▶ 文書の抜粋
--

患者の皆様によりそった医療を心がけています

単純性血管腫

単純性血管腫(いわゆる赤あざ)は、皮膚の表面から少し深いところ(真皮内)の細い血管が、過剰に増えている状態にあります。赤く見えるのはこの血管内に多くの血液が充満しているためです。この疾患は色素レーザーで治療します。このレーザー光線は、赤あざの色のもとである皮膚の血管内にある赤血球(酸化ヘモグロビン)に吸収され、そこで熱エネルギーを発することで、血管の内部を瞬間的に焼灼します。このレーザー機器は赤い色に対する選択性が極めて高いので、周囲や皮膚表面の正常な部分へのダメ−ジを最小限にしています。繰り返して治療を続けることにより、過剰に増えた血管の大部分は消失してしまい、結果として赤い色もわからなくなります。

なお、治療には健康保険が適応されます。

症例1

下まぶたの単純性血管腫
治療開始1年後

症例2

胸の単純性血管腫
治療1年後

症例3

頬の血管腫
(星芒状血管腫)
治療後6ヶ月

色素(Dye)レーザー治療をお受けになられる患者さんへ

インフォームドコンセント・フォーム(V-beam用抜粋)

赤あざ(血管腫)や毛細血管拡張症(赤ら顔・酒さ)には、Dye(色素)レーザー[V-beam]を用いた治療が有効であると考えられます。これはあなた様がレーザー治療を受けるかどうか、御自分で意志決定をするための参考資料および治療の同意書です。この用紙をよくお読みいただいた上で、さらに疑問に思われることがありましたら、どうぞ遠慮なくご質問ください。

このレーザー治療は、赤あざをはじめほとんどの皮膚の血管拡張性病変で有効性があり、多数の患者さんに満足のいく改善が得られています。実際の治療はおよそ3ヶ月に1度の頻度で5~6回、経過によってはそれ以上の治療回数が必要です。治療回数や頻度には個人差が有り、全ての患者さんに同じ臨床効果が得られるわけではなく、経過も異なるため、全体に年単位の長い治療期間が必要です。また病変によっては、色が薄くはなっても完全には消えない場合や、まれに効果が少ないこともあります。このレーザー治療は1993年に厚生省から高度先進医療としての認定を受け、1996年からは健康保険が適応されています。なお私共は1990年から血管腫のレーザー治療を行っており、昨年度当院では延べ約800件のレーザー治療を施行いたしております。

Q1:血管腫の色素レーザー治療とは?

レーザー治療とは、皮膚表面から約1.5mmの深さまで貫通する強力な単一波長の光(レーザー光)を、あざに照射する方法です。色素レーザーの光は標的である皮膚表面の血管(厳密には赤血球)を瞬間的に焼灼しますが、周囲の正常皮膚組織へのダメージが少ないのが特徴です。この治療は単純性血管腫、毛細血管拡張症、クモ状血管腫、苺状血管腫、その他の皮膚の赤アザに有効で、それらの色を薄くしたり、消すことができます。

--

▶ 確認用データ
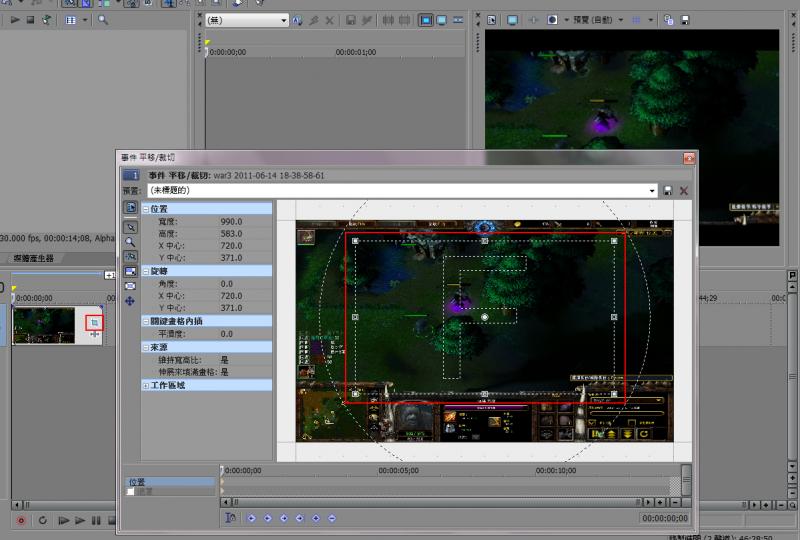Switch to the 媒體產生器 tab
The width and height of the screenshot is (800, 540).
point(35,258)
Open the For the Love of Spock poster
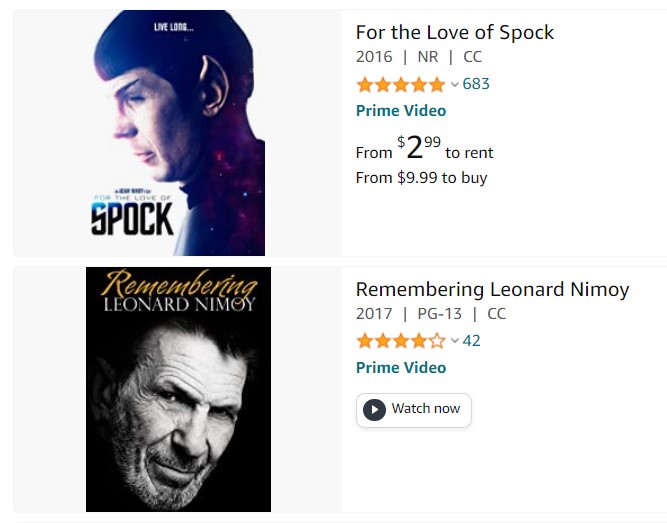This screenshot has width=667, height=523. coord(178,133)
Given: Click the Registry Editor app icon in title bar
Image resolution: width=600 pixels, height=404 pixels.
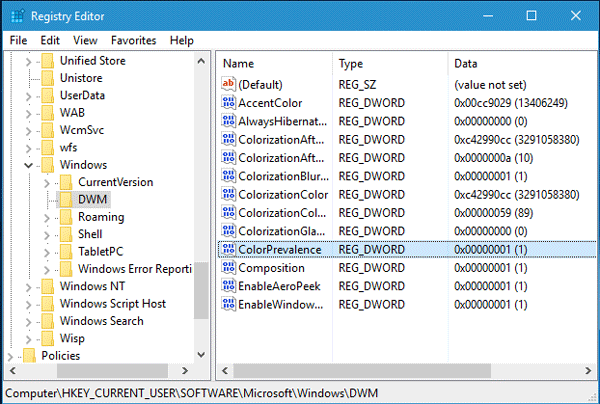Looking at the screenshot, I should click(18, 15).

--

▶ 情報の活用
**a)** 血管腫のレーザー治療の文書から、次の問いに答えよ。
(i) 色素レーザー治療に健康保険が適応されるようになったのは何年からか。
(ii) 実際の治療は、およそどのくらいの頻度で何回行うとされているか。
(iii) レーザー光は皮膚表面からどのくらいの深さまで貫通するか。
**b)** 血管腫のレーザー治療の文書を、最後の文の後から書き続けよ。

▶ 課題の解答
**a)**
(i) 1996年から。
(ii) およそ3ヶ月に1度の頻度で5~6回。
(iii) 約1.5mm。

**b)**
Q2:レーザー治療の副作用や合併症は?

  1. 痛み:当院では、治療前にレーザーを照射する場所に麻酔クリームをぬります。そこを約1時間ラップすることで、麻酔の効果を高めます。しかし麻酔のかかりやすさは患者さんによって異なるので、治療中に痛みを感じる場合もあります。この痛みは一過性で、小学生以上の患者さんの多くは痛みに耐えられます。しかし、痛みが強い場合には注射による局所麻酔を追加することもあります。なお小さなお子さんで、かつ病変が広範囲の場合には、全身麻酔が必要です。その際は当院の関連施設(虎の門病院皮膚科)で入院・治療していただくことになります。
  2. レーザー照射後の状態:治療直後にはレーザー照射部位の腫脹(はれ、むくみ)が生じます。これは特に眼瞼、頬部などを照射した場合に目立ちますが一時的なもので、それ自体は痛くありません。この腫脹は3日ほどで消えますが、その間は消炎剤の内服や照射部位をアイスノンなどで冷やす処置が必要です。またときに照射部位に水ぶくれが生じます。水ぶくれは7から10日で治り、うすいかさぶたになりますが、それまでの間は軟膏の外用が必要です。
  3. 紫斑:レーザーを照射した直後から、赤あざは青紫黒色調に変化します(全例)。 これはちょうど打ち身のアザのような色調です。これはレーザー照射に基づく自然な経過で、照射後7日から20日程度続き、その後消えていきます。 約30%の患者さんでは、これが消える過程であざの色調が赤褐色に変化することがあります。
  4. 一過性の色素増強(褐色に変色):レーザー治療の1ヶ月後前後、時に照射部位が茶色っぽくなります。これは日焼けした場合や色黒の肌の患者さんには特に起こりやすいのですが、もともと東洋人ではなりやすい反応です。 これはレーザー治療の自然な反応で、小さな切り傷や擦り傷、やけど、にきびのあとなどが一旦しみのようになるのと同じです。 大多数の患者さんでは 3~6ヶ月で軽快しますが、これを最小限にするために、レーザー治療を始めた部位は、少なくとも6ヶ月間は日焼け止めクリームを用いた徹底的な日光の遮断と、ビタミンCやトラネキサム酸などの内服治療が必要です。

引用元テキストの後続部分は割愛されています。